McMahon & Schmidt, North Tonawanda, N. Y. (Blenko, Hoopes, Leonard & Glenn, Pittsburgh, Pa., of counsel), for defendants.

KNIGHT, Chief Judge.

The plaintiff has made two motions (1) for an order striking from paragraph 8 of the answer the averment: "and defendants aver that Rockwell has marked the number of the Letters Patent on gas pressure regulators which are not covered by said Letters Patent." on the ground that such averment is immaterial, impertinent and scandalous and is prejudicial to plaintiffs, and for an order striking from the answer the averments of paragraph 9, which reads as follows: "Rockwell is barred by its laches from the relief prayed for herein." on the ground that paragraph 9 constitutes an insufficient defense in that it states a mere legal conclusion; and for an order striking paragraph 12 of the counterclaim on the ground that the averments of such paragraph are immaterial, irrelevant, impertinent and redundant; and (2) to dismiss defendants' counterclaim for unfair competition on the grounds that the court lacks jurisdiction over the subject matter and that defendants fail to state a cause of action upon which relief can be granted.

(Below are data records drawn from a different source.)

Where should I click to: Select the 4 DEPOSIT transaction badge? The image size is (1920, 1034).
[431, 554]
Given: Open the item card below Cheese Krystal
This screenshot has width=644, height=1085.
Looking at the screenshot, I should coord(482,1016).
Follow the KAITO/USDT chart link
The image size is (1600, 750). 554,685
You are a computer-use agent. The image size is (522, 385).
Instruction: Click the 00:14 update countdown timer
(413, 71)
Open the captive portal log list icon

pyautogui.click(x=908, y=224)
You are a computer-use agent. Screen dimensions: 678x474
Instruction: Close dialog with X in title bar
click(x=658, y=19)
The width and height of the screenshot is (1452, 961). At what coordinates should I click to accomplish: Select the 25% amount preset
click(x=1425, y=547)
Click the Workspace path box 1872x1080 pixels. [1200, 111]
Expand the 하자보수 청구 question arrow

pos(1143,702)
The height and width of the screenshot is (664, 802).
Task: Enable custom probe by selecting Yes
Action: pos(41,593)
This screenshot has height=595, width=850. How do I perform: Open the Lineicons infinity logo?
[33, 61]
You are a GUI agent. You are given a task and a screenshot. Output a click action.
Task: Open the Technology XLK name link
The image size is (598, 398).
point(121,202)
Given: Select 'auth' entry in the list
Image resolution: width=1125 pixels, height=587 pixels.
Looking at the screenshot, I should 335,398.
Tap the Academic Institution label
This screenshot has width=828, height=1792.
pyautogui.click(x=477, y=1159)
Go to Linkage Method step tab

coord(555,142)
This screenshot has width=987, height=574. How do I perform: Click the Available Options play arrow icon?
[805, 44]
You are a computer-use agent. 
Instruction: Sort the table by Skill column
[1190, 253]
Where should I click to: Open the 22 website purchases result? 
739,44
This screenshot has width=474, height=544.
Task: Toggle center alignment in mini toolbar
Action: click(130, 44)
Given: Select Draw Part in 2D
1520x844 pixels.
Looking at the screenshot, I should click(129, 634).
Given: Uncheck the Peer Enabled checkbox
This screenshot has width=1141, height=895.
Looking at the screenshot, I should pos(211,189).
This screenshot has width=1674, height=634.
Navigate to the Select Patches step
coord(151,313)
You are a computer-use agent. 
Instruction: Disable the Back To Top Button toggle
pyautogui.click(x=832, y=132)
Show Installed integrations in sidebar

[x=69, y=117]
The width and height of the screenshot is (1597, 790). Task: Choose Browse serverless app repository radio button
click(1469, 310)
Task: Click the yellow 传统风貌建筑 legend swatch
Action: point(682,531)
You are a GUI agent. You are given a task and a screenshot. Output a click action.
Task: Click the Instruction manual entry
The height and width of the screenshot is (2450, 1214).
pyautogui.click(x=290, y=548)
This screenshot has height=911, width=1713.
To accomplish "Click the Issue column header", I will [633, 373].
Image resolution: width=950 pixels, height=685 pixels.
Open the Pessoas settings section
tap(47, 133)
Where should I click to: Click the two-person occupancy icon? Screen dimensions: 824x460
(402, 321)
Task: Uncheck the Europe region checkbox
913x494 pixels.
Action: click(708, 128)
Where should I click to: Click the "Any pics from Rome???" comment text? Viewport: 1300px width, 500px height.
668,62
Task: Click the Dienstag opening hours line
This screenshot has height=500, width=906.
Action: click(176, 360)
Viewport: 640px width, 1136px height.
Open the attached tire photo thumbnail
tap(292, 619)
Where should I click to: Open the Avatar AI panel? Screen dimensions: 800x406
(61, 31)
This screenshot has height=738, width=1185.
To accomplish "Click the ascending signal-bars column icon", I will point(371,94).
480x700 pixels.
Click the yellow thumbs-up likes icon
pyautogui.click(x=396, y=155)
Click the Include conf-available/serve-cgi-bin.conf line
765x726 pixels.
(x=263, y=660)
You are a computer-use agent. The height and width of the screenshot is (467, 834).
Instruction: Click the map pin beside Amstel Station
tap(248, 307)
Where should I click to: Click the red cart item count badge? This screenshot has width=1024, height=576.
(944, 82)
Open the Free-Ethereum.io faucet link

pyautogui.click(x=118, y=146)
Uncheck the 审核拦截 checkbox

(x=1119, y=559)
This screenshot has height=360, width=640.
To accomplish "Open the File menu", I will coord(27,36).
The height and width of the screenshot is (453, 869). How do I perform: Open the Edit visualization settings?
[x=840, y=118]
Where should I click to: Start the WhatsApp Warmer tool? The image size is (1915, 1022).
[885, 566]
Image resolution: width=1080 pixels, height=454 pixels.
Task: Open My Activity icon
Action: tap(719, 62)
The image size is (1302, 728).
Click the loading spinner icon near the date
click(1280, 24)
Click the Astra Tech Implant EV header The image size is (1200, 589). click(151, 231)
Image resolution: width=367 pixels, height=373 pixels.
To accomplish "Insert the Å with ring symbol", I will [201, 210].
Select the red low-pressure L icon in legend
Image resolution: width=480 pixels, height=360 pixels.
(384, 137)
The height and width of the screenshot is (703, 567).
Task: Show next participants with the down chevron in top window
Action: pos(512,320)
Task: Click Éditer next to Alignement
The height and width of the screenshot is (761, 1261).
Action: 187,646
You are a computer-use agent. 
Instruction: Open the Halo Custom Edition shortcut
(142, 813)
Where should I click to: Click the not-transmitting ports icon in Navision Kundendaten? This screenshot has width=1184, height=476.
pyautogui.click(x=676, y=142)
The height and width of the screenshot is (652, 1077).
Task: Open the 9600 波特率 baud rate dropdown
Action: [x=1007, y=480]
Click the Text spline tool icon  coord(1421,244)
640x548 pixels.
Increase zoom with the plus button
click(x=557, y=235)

Paragraph 8 should be stricken if for no other reason than that it is not necessary that this be plead. If material, it may be proved upon the trial.

Paragraph 9 is a plea of laches. Plaintiff claims that it is insufficient in that it states a mere legal conclusion. It seems that the motion to strike must be granted, but with leave to the defendant to amend. Eastman Kodak Co. v. McAuley, D.C., 41 F.Supp. 873.

Paragraph 12 should also be stricken. This seems to be a repetition of certain of the allegations in paragraph 13.

Upon the argument defendants' counsel stated that paragraph 12 is intended to be an interpretative paragraph to the counterclaim.

The remaining question here is as to whether this court has jurisdiction. The plaintiff Rockwell Manufacturing Company and the defendant American District Steam Company are each a corporation of the State of Pennsylvania. Defendant Evans Enterprises, Inc., a New York corporation, was originally the sole defendant, and thereafter, upon order of this court, on stipulation of the parties, the American District Steam Company was added as a party defendant. It is made to appear that the latter had actively succeeded to the business of the defendant Evans Enterprises, Inc. subsequent to the commencement of this action. The imminent question is whether a claim of unfair competition, in a counterclaim, as here, can be joined in the trial of an issue of infringement as permitted by 28 U.S.C.A. § 1338(b).

Patent No. 2,380,459, applied for July 27, 1942, and issued July 31, 1945, to F. Niesemann, relates to a gas pressure regulator and the feature claimed is that a certain valve in the regulator is so placed in the well that it is held against turning when the nut at the top is screwed onto the valve stem. The valve is not accessible; and an object is that the regulator may be cast in substantially its finished form. The valve is released by a flexible diaphragm which is connected to the valve stem by a nut, and the gas pressure causes the valve to move up and down when the gas pressure fluctuates. The patent relates solely to this valve.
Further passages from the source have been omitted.